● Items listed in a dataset
-- start --

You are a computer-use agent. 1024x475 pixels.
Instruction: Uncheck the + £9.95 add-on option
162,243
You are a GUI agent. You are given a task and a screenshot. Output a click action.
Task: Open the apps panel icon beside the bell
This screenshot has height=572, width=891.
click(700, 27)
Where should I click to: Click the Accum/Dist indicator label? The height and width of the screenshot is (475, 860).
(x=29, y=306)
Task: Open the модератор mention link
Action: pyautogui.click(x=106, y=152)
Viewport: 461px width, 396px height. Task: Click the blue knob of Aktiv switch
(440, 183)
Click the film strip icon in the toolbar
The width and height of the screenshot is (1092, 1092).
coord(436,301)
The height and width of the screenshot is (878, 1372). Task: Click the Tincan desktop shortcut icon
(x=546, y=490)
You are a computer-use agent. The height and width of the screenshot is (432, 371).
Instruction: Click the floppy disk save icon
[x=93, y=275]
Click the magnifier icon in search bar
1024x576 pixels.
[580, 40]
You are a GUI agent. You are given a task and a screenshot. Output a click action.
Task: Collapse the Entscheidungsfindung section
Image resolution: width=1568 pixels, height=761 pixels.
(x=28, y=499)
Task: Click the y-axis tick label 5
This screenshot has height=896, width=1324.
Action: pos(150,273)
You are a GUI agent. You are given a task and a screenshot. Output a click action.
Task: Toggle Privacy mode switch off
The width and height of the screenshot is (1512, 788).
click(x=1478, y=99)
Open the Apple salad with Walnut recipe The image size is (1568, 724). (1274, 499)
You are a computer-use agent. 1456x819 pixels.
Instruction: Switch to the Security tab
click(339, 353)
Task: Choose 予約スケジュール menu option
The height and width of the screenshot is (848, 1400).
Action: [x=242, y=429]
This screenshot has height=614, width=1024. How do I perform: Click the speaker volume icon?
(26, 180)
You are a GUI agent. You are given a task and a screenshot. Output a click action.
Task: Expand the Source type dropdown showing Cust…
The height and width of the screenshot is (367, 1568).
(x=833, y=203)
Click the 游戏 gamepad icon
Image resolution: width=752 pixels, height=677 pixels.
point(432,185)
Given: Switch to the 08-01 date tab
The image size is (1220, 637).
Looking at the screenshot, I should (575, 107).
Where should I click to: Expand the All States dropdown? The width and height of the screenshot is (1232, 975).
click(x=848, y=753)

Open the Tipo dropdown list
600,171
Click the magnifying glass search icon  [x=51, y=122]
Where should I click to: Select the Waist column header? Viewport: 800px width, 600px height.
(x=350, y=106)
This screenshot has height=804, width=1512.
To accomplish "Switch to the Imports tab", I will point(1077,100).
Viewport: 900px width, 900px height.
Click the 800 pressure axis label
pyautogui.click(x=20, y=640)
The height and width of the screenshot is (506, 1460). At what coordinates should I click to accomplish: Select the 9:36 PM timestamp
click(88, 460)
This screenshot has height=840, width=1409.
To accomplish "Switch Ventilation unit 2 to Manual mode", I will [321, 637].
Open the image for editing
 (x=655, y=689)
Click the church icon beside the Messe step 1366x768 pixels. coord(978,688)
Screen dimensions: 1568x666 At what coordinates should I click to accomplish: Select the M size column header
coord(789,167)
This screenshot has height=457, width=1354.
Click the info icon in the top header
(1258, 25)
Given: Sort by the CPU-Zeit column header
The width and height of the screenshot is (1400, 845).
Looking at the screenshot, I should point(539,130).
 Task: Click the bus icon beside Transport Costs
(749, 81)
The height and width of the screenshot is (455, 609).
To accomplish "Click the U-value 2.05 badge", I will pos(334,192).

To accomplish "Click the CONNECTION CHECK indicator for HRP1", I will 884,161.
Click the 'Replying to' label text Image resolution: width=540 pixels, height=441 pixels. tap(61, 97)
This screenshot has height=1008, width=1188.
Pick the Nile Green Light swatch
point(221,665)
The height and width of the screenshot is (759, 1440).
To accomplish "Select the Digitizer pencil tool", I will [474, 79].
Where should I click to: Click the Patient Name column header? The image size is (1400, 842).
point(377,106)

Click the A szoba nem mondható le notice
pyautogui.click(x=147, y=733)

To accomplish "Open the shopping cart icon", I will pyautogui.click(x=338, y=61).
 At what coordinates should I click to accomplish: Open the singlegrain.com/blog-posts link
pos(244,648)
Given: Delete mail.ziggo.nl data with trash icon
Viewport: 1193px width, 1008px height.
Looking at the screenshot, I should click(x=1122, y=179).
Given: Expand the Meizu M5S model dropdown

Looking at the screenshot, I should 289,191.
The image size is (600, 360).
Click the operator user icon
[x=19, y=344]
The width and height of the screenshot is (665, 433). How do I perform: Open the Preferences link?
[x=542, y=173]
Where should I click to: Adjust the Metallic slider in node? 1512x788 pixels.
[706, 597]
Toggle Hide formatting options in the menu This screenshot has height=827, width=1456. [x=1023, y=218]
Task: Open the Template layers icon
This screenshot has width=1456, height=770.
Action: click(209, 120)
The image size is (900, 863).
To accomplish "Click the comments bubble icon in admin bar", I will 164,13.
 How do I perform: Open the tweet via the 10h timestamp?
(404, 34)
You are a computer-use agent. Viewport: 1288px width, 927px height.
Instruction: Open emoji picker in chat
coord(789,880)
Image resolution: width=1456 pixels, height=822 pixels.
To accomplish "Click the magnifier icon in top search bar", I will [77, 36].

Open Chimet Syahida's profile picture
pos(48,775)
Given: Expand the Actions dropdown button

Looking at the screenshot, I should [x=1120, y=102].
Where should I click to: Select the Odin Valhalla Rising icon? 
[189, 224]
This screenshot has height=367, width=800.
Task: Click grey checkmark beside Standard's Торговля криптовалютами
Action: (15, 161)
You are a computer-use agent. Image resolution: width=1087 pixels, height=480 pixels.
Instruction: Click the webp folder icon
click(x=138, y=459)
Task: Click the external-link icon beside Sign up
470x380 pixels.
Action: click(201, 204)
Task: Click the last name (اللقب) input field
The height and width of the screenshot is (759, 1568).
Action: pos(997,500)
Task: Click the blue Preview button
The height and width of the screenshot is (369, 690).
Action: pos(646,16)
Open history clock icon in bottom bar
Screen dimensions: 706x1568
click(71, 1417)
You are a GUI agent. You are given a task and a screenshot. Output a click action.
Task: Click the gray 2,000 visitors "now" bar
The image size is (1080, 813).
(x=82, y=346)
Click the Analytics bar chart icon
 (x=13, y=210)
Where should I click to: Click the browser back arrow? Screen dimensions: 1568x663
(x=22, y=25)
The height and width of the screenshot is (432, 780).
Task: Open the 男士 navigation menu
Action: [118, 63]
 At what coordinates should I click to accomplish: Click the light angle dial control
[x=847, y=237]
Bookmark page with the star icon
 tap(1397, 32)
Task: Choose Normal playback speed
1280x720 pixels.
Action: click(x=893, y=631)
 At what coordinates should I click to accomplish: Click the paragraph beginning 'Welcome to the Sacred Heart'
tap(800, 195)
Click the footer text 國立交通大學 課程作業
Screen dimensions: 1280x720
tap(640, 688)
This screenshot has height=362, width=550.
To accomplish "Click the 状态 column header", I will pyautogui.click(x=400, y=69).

-- end --

● SHORT TASK
Reproduce every line of the data above verbatim, without altering, omitting, or reordering anything.

● RESPONSE FOR THIS EXERCISE
You are a computer-use agent. 1024x475 pixels.
Instruction: Uncheck the + £9.95 add-on option
162,243
You are a GUI agent. You are given a task and a screenshot. Output a click action.
Task: Open the apps panel icon beside the bell
This screenshot has height=572, width=891.
click(700, 27)
Where should I click to: Click the Accum/Dist indicator label? The height and width of the screenshot is (475, 860).
(x=29, y=306)
Task: Open the модератор mention link
Action: pyautogui.click(x=106, y=152)
Viewport: 461px width, 396px height. Task: Click the blue knob of Aktiv switch
(440, 183)
Click the film strip icon in the toolbar
The width and height of the screenshot is (1092, 1092).
coord(436,301)
The height and width of the screenshot is (878, 1372). Task: Click the Tincan desktop shortcut icon
(x=546, y=490)
You are a computer-use agent. The height and width of the screenshot is (432, 371).
Instruction: Click the floppy disk save icon
[x=93, y=275]
Click the magnifier icon in search bar
1024x576 pixels.
[580, 40]
You are a GUI agent. You are given a task and a screenshot. Output a click action.
Task: Collapse the Entscheidungsfindung section
Image resolution: width=1568 pixels, height=761 pixels.
(x=28, y=499)
Task: Click the y-axis tick label 5
This screenshot has height=896, width=1324.
Action: pos(150,273)
You are a GUI agent. You are given a task and a screenshot. Output a click action.
Task: Toggle Privacy mode switch off
The width and height of the screenshot is (1512, 788).
click(x=1478, y=99)
Open the Apple salad with Walnut recipe The image size is (1568, 724). (1274, 499)
You are a computer-use agent. 1456x819 pixels.
Instruction: Switch to the Security tab
click(339, 353)
Task: Choose 予約スケジュール menu option
The height and width of the screenshot is (848, 1400).
Action: [x=242, y=429]
This screenshot has height=614, width=1024. How do I perform: Click the speaker volume icon?
(26, 180)
You are a GUI agent. You are given a task and a screenshot. Output a click action.
Task: Expand the Source type dropdown showing Cust…
The height and width of the screenshot is (367, 1568).
(x=833, y=203)
Click the 游戏 gamepad icon
Image resolution: width=752 pixels, height=677 pixels.
point(432,185)
Given: Switch to the 08-01 date tab
The image size is (1220, 637).
Looking at the screenshot, I should (575, 107).
Where should I click to: Expand the All States dropdown? The width and height of the screenshot is (1232, 975).
click(x=848, y=753)

Open the Tipo dropdown list
600,171
Click the magnifying glass search icon  [x=51, y=122]
Where should I click to: Select the Waist column header? Viewport: 800px width, 600px height.
(x=350, y=106)
This screenshot has height=804, width=1512.
To accomplish "Switch to the Imports tab", I will point(1077,100).
Viewport: 900px width, 900px height.
Click the 800 pressure axis label
pyautogui.click(x=20, y=640)
The height and width of the screenshot is (506, 1460). At what coordinates should I click to accomplish: Select the 9:36 PM timestamp
click(88, 460)
This screenshot has height=840, width=1409.
To accomplish "Switch Ventilation unit 2 to Manual mode", I will [321, 637].
Open the image for editing
 (x=655, y=689)
Click the church icon beside the Messe step 1366x768 pixels. coord(978,688)
Screen dimensions: 1568x666 At what coordinates should I click to accomplish: Select the M size column header
coord(789,167)
This screenshot has height=457, width=1354.
Click the info icon in the top header
(1258, 25)
Given: Sort by the CPU-Zeit column header
The width and height of the screenshot is (1400, 845).
Looking at the screenshot, I should point(539,130).
 Task: Click the bus icon beside Transport Costs
(749, 81)
The height and width of the screenshot is (455, 609).
To accomplish "Click the U-value 2.05 badge", I will pos(334,192).

To accomplish "Click the CONNECTION CHECK indicator for HRP1", I will 884,161.
Click the 'Replying to' label text Image resolution: width=540 pixels, height=441 pixels. tap(61, 97)
This screenshot has height=1008, width=1188.
Pick the Nile Green Light swatch
point(221,665)
The height and width of the screenshot is (759, 1440).
To accomplish "Select the Digitizer pencil tool", I will [474, 79].
Where should I click to: Click the Patient Name column header? The image size is (1400, 842).
point(377,106)

Click the A szoba nem mondható le notice
pyautogui.click(x=147, y=733)

To accomplish "Open the shopping cart icon", I will pyautogui.click(x=338, y=61).
 At what coordinates should I click to accomplish: Open the singlegrain.com/blog-posts link
pos(244,648)
Given: Delete mail.ziggo.nl data with trash icon
Viewport: 1193px width, 1008px height.
Looking at the screenshot, I should click(x=1122, y=179).
Given: Expand the Meizu M5S model dropdown

Looking at the screenshot, I should 289,191.
The image size is (600, 360).
Click the operator user icon
[x=19, y=344]
The width and height of the screenshot is (665, 433). How do I perform: Open the Preferences link?
[x=542, y=173]
Where should I click to: Adjust the Metallic slider in node? 1512x788 pixels.
[706, 597]
Toggle Hide formatting options in the menu This screenshot has height=827, width=1456. [x=1023, y=218]
Task: Open the Template layers icon
This screenshot has width=1456, height=770.
Action: click(209, 120)
The image size is (900, 863).
To accomplish "Click the comments bubble icon in admin bar", I will 164,13.
 How do I perform: Open the tweet via the 10h timestamp?
(404, 34)
You are a computer-use agent. Viewport: 1288px width, 927px height.
Instruction: Open emoji picker in chat
coord(789,880)
Image resolution: width=1456 pixels, height=822 pixels.
To accomplish "Click the magnifier icon in top search bar", I will [77, 36].

Open Chimet Syahida's profile picture
pos(48,775)
Given: Expand the Actions dropdown button

Looking at the screenshot, I should [x=1120, y=102].
Where should I click to: Select the Odin Valhalla Rising icon? 
[189, 224]
This screenshot has height=367, width=800.
Task: Click grey checkmark beside Standard's Торговля криптовалютами
Action: (15, 161)
You are a computer-use agent. Image resolution: width=1087 pixels, height=480 pixels.
Instruction: Click the webp folder icon
click(x=138, y=459)
Task: Click the external-link icon beside Sign up
470x380 pixels.
Action: click(201, 204)
Task: Click the last name (اللقب) input field
The height and width of the screenshot is (759, 1568).
Action: pos(997,500)
Task: Click the blue Preview button
The height and width of the screenshot is (369, 690).
Action: pos(646,16)
Open history clock icon in bottom bar
Screen dimensions: 706x1568
click(71, 1417)
You are a GUI agent. You are given a task and a screenshot. Output a click action.
Task: Click the gray 2,000 visitors "now" bar
The image size is (1080, 813).
(x=82, y=346)
Click the Analytics bar chart icon
 (x=13, y=210)
Where should I click to: Click the browser back arrow? Screen dimensions: 1568x663
(x=22, y=25)
The height and width of the screenshot is (432, 780).
Task: Open the 男士 navigation menu
Action: [118, 63]
 At what coordinates should I click to accomplish: Click the light angle dial control
[x=847, y=237]
Bookmark page with the star icon
 tap(1397, 32)
Task: Choose Normal playback speed
1280x720 pixels.
Action: click(x=893, y=631)
 At what coordinates should I click to accomplish: Click the paragraph beginning 'Welcome to the Sacred Heart'
tap(800, 195)
Click the footer text 國立交通大學 課程作業
Screen dimensions: 1280x720
tap(640, 688)
This screenshot has height=362, width=550.
To accomplish "Click the 状态 column header", I will pyautogui.click(x=400, y=69).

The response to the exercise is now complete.